## TESTO ESTRATTO
Tiziano Schiavone, dottorando in Fisica all’Università di Pisa (UniPi), socio del Gruppo Astrofili Galileo Galilei, ha recentemente ricevuto la notizia che un suo articolo verrà pubblicato sulla prestigiosa rivista scientifica “The Astrophysical Journal”. In questo lavoro viene approfondito uno dei maggiori problemi aperti della cosmologia moderna: la cosiddetta tensione sulla costante di Hubble.

Autori dell’articolo in pubblicazione su “The Astrophysical Journal”:
Maria Giovanna Dainotti, Assistant Professor presso il National Astronomical Observatory of Japan e The Graduate University for Advanced Studies, SOKENDAI;
Biagio De Simone, neo-laureato in Astrofisica dell’Università di Salerno;
Tiziano Schiavone, dottorando presso l’Università di Pisa;
Giovanni Montani,
ricercatore presso l’ENEA di Frascati e Adjunct Professor presso l’Università la Sapienza di Roma;
Enrico Rinaldi,
ricercatore presso l’Università del Michigan (USA);
Gaetano Lambiase, Professore Ordinario presso l’Università di Salerno.

Nell’articolo che segue Tiziano ci spiega la sua ricerca e i risultati della stessa, senza mancare di fornirci  un quadro introduttivo sulla questione.

## ATTIVITÀ PROPOSTE
**A)** Nel testo estratto, riporta il passo tra "Tiziano Schiavone, dottorando in" e "costante di Hubble.", estremi inclusi, sostituendo "costante di Hubble" con "costante cosmologica".
**B)** Indica se ciascuna delle seguenti affermazioni concorda con il testo estratto, rispondendo sì o no e citando le parole del testo che lo stabiliscono. (i) Biagio De Simone si è appena laureato in Astrofisica all'Università di Salerno. (ii) Enrico Rinaldi è ricercatore presso l'Università la Sapienza di Roma. (iii) Tiziano Schiavone è socio del Gruppo Astrofili Galileo Galilei.

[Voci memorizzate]
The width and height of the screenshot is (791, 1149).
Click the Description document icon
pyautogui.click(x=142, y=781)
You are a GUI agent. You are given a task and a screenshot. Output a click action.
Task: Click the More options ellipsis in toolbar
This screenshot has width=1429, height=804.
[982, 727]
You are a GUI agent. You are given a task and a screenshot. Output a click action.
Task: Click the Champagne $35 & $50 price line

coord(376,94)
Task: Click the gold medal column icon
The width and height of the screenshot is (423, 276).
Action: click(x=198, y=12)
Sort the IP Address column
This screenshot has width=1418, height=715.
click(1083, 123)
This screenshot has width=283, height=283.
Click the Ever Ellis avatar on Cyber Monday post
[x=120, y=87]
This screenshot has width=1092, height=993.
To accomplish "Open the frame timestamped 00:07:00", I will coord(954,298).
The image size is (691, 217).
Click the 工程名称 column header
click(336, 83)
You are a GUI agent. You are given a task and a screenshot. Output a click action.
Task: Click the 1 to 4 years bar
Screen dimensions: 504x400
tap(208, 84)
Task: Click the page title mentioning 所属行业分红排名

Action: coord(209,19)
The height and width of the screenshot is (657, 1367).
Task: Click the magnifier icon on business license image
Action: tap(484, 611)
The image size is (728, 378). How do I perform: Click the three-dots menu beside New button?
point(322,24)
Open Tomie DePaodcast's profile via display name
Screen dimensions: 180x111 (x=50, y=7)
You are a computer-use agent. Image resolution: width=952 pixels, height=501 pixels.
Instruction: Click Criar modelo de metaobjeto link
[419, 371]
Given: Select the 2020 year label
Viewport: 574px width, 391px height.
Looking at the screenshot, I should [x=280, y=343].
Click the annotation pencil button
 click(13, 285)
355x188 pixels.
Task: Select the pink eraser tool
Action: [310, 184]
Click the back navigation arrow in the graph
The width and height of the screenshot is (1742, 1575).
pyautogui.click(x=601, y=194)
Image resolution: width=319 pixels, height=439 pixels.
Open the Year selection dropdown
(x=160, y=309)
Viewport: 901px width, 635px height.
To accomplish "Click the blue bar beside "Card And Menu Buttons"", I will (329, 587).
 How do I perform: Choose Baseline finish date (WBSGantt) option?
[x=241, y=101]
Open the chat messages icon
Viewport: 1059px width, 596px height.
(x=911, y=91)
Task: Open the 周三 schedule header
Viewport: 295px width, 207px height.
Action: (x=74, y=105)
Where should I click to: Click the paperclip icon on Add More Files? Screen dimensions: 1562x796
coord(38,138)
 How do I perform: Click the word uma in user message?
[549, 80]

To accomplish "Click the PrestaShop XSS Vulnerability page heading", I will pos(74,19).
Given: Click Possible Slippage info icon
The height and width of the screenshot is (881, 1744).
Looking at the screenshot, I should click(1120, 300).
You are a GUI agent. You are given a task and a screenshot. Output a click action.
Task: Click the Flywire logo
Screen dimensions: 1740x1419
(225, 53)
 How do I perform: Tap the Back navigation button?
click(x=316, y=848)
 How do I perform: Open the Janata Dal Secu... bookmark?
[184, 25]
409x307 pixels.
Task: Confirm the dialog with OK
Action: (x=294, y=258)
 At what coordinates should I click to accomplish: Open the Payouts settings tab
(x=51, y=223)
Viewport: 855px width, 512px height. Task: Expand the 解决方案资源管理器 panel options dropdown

## RISPOSTE ALL'ESERCIZIO
**A)**
Tiziano Schiavone, dottorando in Fisica all’Università di Pisa (UniPi), socio del Gruppo Astrofili Galileo Galilei, ha recentemente ricevuto la notizia che un suo articolo verrà pubblicato sulla prestigiosa rivista scientifica “The Astrophysical Journal”. In questo lavoro viene approfondito uno dei maggiori problemi aperti della cosmologia moderna: la cosiddetta tensione sulla costante cosmologica.

**B)**
(i) Sì: "Biagio De Simone, neo-laureato in Astrofisica dell’Università di Salerno".
(ii) No: "Enrico Rinaldi, ricercatore presso l’Università del Michigan (USA)".
(iii) Sì: "socio del Gruppo Astrofili Galileo Galilei".